This morning, Esther Beneish
arxived the paper The center of the generic algebra of degree p that may contain the most
significant advance in my favourite problem for over 15 years! In it she
claims to prove that the center of the generic division algebra of
degree p is stably rational for all prime values p. Let me begin by
briefly explaining what the problem is all about. Consider one n by n
matrix A which is sufficiently general, then it will have all its
eigenvalues distinct, but then it is via the Jordan normal form theorem uniquely
determined upto conjugation (that is, base change) by its
characteristic polynomial. In
other words, the conjugacy class of a sufficiently general n by n matrix
depends freely on the coefficients of the characteristic polynomial
(which are the n elementary symmetric functions in the eigenvalues of
the matrix). Now what about couples of n by n matrices (A,B) under
simultaneous conjugation (that is all couples of the form $~(g A g^{-1}, g B g^{-1})$ for some invertible n by n matrix g) ??? So,
does there exist a sort of Jordan normal form for couples of n by n
matrices which are sufficiently general? That is, are there a set of
invariants for such couples which determine it is freely upto
simultaneous conjugation?

## Data rows
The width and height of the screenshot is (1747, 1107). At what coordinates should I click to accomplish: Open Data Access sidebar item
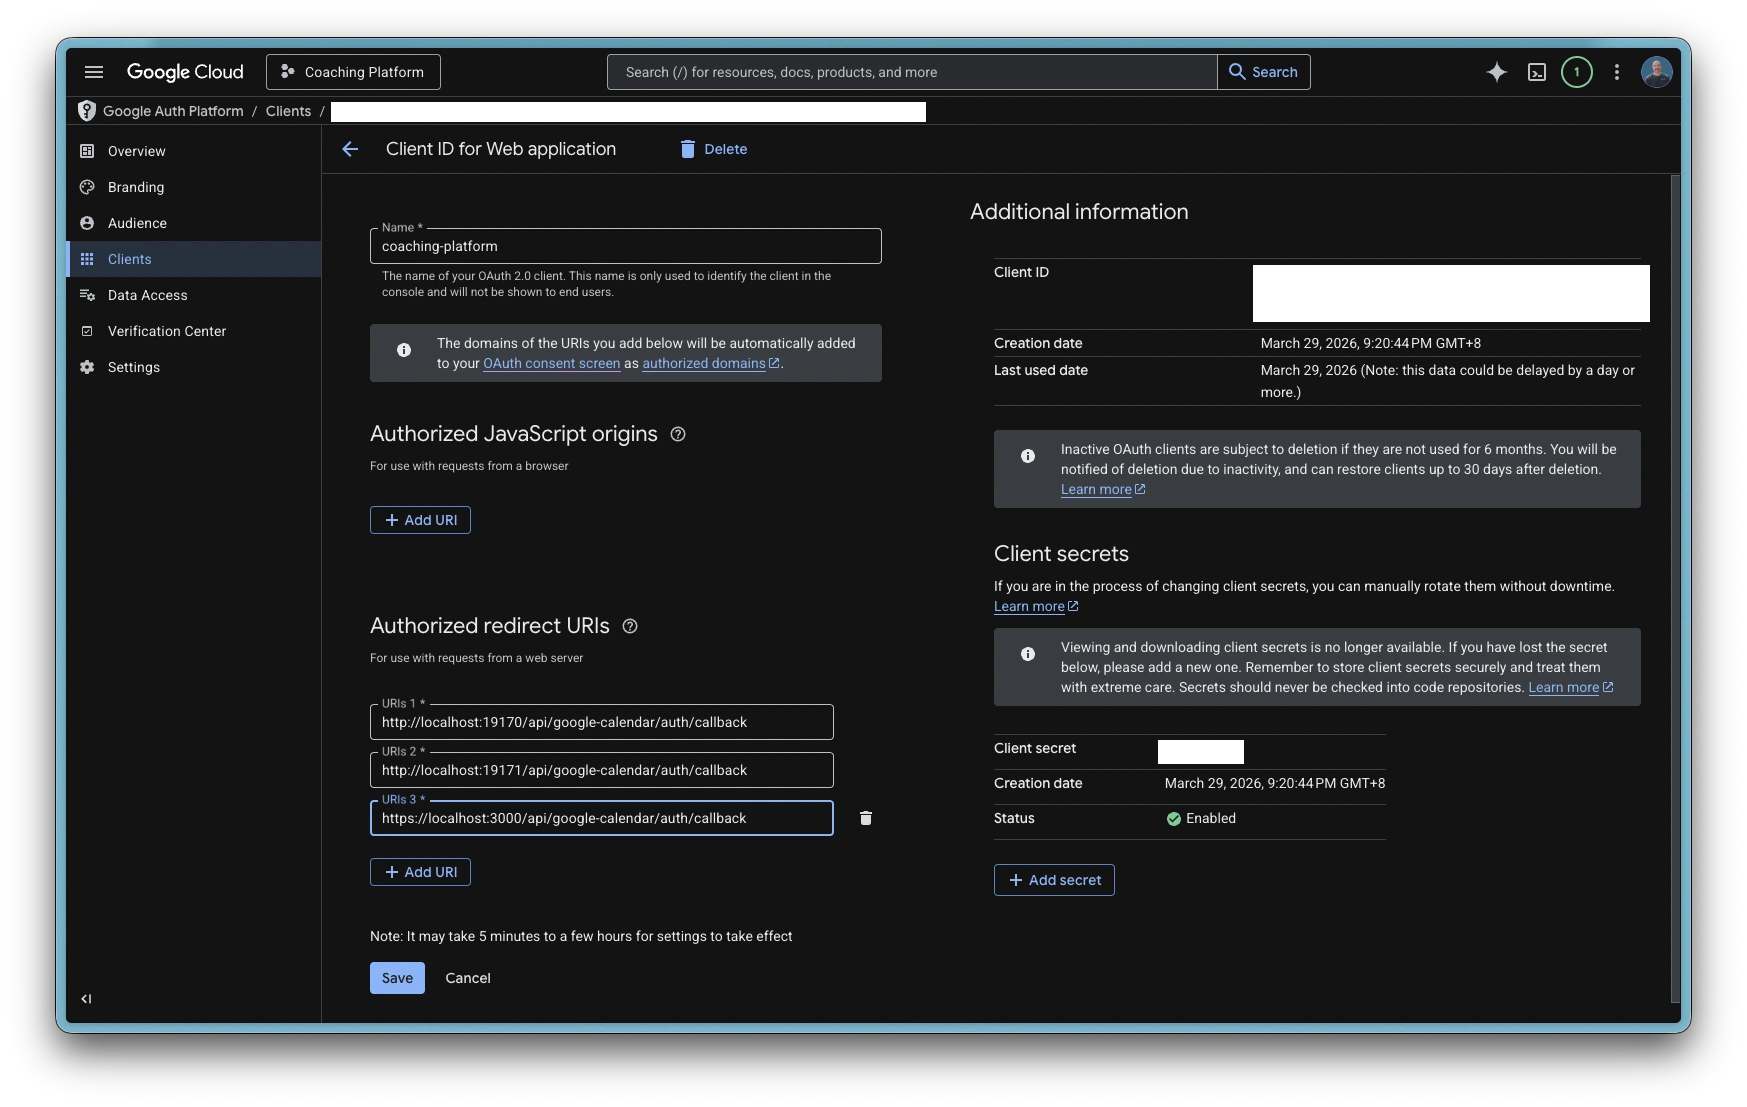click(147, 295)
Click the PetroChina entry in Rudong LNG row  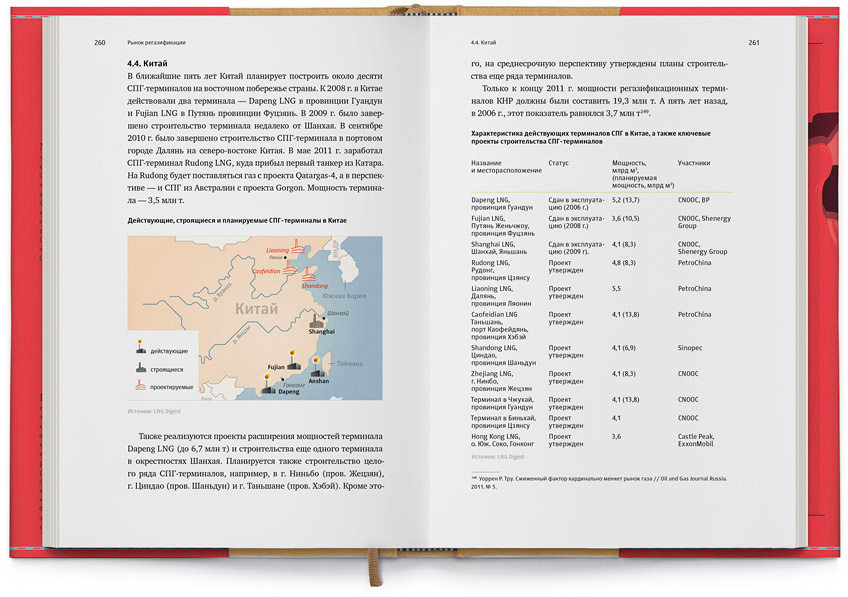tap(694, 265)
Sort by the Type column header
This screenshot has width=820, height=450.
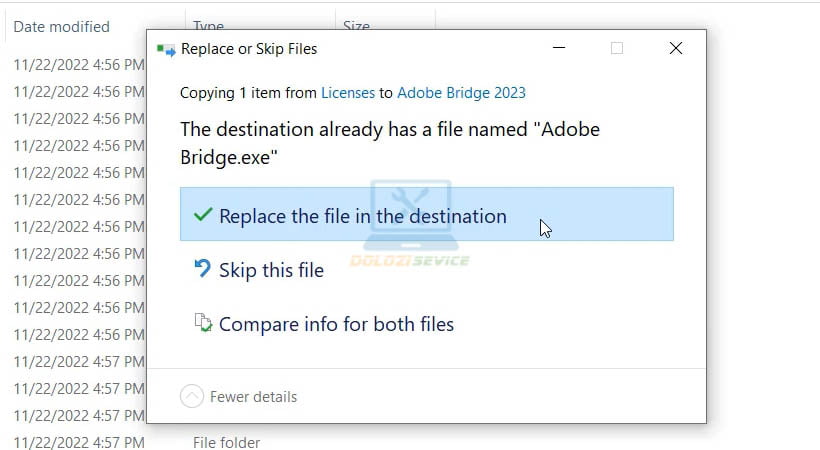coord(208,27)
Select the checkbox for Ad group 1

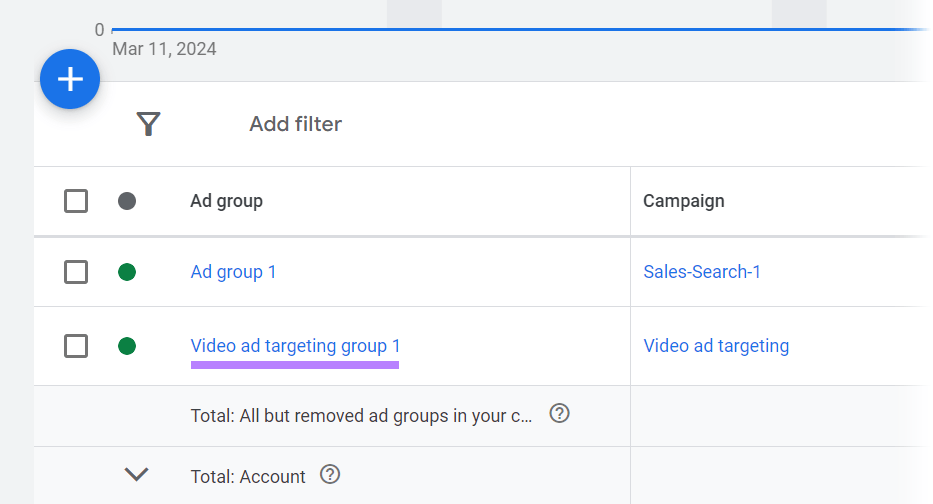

## Work to complete
a - Rewrite everything in the entries from the line containing "Sort by the Type column header" down to the end of the entries as a numbered list, skipping blank lines and leaving out the pictures.
b - Extend the passage on the generic division algebra beyond its final sentence.
The passage on the generic division algebra and the entries are independent of each other.

## Answers given
a -
1. Sort by the Type column header
2. This screenshot has width=820, height=450.
3. coord(208,27)
4. Select the checkbox for Ad group 1

b -
For couples of 2 by 2 matrices, Claudio Procesi rediscovered an old
result due to James Sylvester saying
that this is indeed the case and that the set of invariants consists of
the five invariants Tr(A),Tr(B),Det(A),Det(B) and Tr(AB). Now, Claudio
did a lot more in his paper. He showed that if you could prove this for
couples of matrices, you can also do it for triples, quadruples even any
k-tuples of n by n matrices under simultaneous conjugation. He also
related this problem to the center of the generic division algebra of
degree n (which was introduced earlier by Shimshon Amitsur in a rather
cryptic manner and for a while he simply refused to believe Claudio’s
description of this division algebra as the one generated by two
_generic_ n by n matrices, that is matrices filled with independent
variables). Claudio also gave the description of the center of this
algebra as a field of lattice-invariants (over the symmetric group S(n)
) which was crucial in subsequent investigations. If you are interested
in the history of this problem, its connections with Brauer group
problems and invariant theory and a short description of the tricks used
in proving the results I’ll mention below, you might have a look at the
talk Centers of Generic Division Algebras, the rationality problem 1965-1990
I gave in Chicago in 1990.

The case of couples of 3 by 3 matrices was finally
settled in 1979 by Ed Formanek and a
year later he was able to solve also the case of couples of 4 by 4
matrices in a fabulous paper. In it, he used solvability of S(4) in an
essential way thereby hinting at the possibility that the problem might
no longer have an affirmative answer for larger values of n. When I read
his 4×4 paper I believed that someone able to prove such a result must
have an awesome insight in the inner workings of matrices and decided to
dedicate myself to this problem the moment I would get a permanent
job… . But even then it is a reckless thing to do. Spending all of
your time to such a difficult problem can be frustrating as there is no
guarantee you’ll ever write a paper. Sure, you can find translations of
the problem and as all good problems it will have connections with other
subjects such as moduli spaces of vectorbundles and of quiver
representations, but to do the ‘next number’ is another matter.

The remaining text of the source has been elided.